### What to do
Copy every record below exactly.

"""

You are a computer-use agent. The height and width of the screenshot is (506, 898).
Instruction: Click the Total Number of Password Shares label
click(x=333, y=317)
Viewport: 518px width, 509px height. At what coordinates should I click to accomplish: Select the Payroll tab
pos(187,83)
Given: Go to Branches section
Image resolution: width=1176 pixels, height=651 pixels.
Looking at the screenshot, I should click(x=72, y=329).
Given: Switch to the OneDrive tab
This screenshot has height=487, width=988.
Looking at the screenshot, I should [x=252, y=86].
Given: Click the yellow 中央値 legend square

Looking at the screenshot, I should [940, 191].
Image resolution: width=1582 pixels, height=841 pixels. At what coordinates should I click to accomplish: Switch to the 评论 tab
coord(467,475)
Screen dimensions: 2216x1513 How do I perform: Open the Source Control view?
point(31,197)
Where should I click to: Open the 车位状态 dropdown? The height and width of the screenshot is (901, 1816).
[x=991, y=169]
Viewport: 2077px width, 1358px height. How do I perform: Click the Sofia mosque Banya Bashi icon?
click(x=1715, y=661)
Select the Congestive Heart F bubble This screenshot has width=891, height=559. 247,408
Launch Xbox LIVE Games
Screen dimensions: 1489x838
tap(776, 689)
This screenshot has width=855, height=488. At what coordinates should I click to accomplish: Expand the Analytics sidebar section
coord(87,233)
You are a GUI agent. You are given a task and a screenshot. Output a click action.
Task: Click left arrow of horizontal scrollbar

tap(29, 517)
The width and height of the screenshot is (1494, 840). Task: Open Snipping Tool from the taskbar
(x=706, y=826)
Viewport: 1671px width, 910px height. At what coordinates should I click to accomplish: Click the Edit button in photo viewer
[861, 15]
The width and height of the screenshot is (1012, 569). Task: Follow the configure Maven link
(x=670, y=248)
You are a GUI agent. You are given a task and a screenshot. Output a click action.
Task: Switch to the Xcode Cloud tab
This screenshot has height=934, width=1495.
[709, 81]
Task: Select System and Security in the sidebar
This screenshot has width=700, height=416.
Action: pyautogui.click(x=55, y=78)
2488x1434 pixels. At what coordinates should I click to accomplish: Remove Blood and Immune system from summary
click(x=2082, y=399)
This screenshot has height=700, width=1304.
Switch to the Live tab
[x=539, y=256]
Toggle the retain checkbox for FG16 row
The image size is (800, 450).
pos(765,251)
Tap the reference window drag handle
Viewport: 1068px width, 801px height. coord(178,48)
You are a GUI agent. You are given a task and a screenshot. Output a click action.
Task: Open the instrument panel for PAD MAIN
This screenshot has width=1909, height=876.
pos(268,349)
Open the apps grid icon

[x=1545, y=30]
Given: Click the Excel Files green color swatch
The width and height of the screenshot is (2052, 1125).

"""

### Response area
You are a computer-use agent. The height and width of the screenshot is (506, 898).
Instruction: Click the Total Number of Password Shares label
click(x=333, y=317)
Viewport: 518px width, 509px height. At what coordinates should I click to accomplish: Select the Payroll tab
pos(187,83)
Given: Go to Branches section
Image resolution: width=1176 pixels, height=651 pixels.
Looking at the screenshot, I should click(x=72, y=329).
Given: Switch to the OneDrive tab
This screenshot has height=487, width=988.
Looking at the screenshot, I should [x=252, y=86].
Given: Click the yellow 中央値 legend square

Looking at the screenshot, I should [940, 191].
Image resolution: width=1582 pixels, height=841 pixels. At what coordinates should I click to accomplish: Switch to the 评论 tab
coord(467,475)
Screen dimensions: 2216x1513 How do I perform: Open the Source Control view?
point(31,197)
Where should I click to: Open the 车位状态 dropdown? The height and width of the screenshot is (901, 1816).
[x=991, y=169]
Viewport: 2077px width, 1358px height. How do I perform: Click the Sofia mosque Banya Bashi icon?
click(x=1715, y=661)
Select the Congestive Heart F bubble This screenshot has width=891, height=559. 247,408
Launch Xbox LIVE Games
Screen dimensions: 1489x838
tap(776, 689)
This screenshot has width=855, height=488. At what coordinates should I click to accomplish: Expand the Analytics sidebar section
coord(87,233)
You are a GUI agent. You are given a task and a screenshot. Output a click action.
Task: Click left arrow of horizontal scrollbar

tap(29, 517)
The width and height of the screenshot is (1494, 840). Task: Open Snipping Tool from the taskbar
(x=706, y=826)
Viewport: 1671px width, 910px height. At what coordinates should I click to accomplish: Click the Edit button in photo viewer
[861, 15]
The width and height of the screenshot is (1012, 569). Task: Follow the configure Maven link
(x=670, y=248)
You are a GUI agent. You are given a task and a screenshot. Output a click action.
Task: Switch to the Xcode Cloud tab
This screenshot has height=934, width=1495.
[709, 81]
Task: Select System and Security in the sidebar
This screenshot has width=700, height=416.
Action: pyautogui.click(x=55, y=78)
2488x1434 pixels. At what coordinates should I click to accomplish: Remove Blood and Immune system from summary
click(x=2082, y=399)
This screenshot has height=700, width=1304.
Switch to the Live tab
[x=539, y=256]
Toggle the retain checkbox for FG16 row
The image size is (800, 450).
pos(765,251)
Tap the reference window drag handle
Viewport: 1068px width, 801px height. coord(178,48)
You are a GUI agent. You are given a task and a screenshot. Output a click action.
Task: Open the instrument panel for PAD MAIN
This screenshot has width=1909, height=876.
pos(268,349)
Open the apps grid icon

[x=1545, y=30]
Given: Click the Excel Files green color swatch
The width and height of the screenshot is (2052, 1125).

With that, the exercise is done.